Turbo Diesels are designed to smoke a little on full boost (i.e. when given a bit of wellie) due to deliberate over-fuelling. This is the purpose of the boost-sense pipe going from the turbo hot pipe to the UFO-shaped housing on the injector pump. This ensures adequate fuel is always available and helps in part, with cooling, and guards against damaging detonation.


I'm intrigued about diesel fuel helping with cooling and guarding against detonation. Fuel is only introduced into the cylinder at the injection point and starts burning immediately. There's only clean air there before this point and this won't suffer from pre-ignition and the fuel can't do much cooling when its exploding.

Black smoke is indeed partially burnt fuel - often due to too much fuel or not enough air. While in some respects they are the same thing excess fuel may be a pump adjustment problem and too little air an intake restriction problem. It can also be due to poor atomisation generally due to worn or dirty injectors.
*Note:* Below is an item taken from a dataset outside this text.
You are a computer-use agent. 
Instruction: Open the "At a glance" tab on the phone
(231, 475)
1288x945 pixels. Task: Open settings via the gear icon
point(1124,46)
What are you seeing and where from? Sometimes even our ZX 1.9D will chuck out some smoke if its been driven gently for a time. Some Citroens have huge silencers which don't seem to get very hot during gentle running and soe hard acceleration will throw out a considerable amount of condensation and soot - which clears quite quickly. This is much more noticeable and looks much more dramatic in the headlights of a following car.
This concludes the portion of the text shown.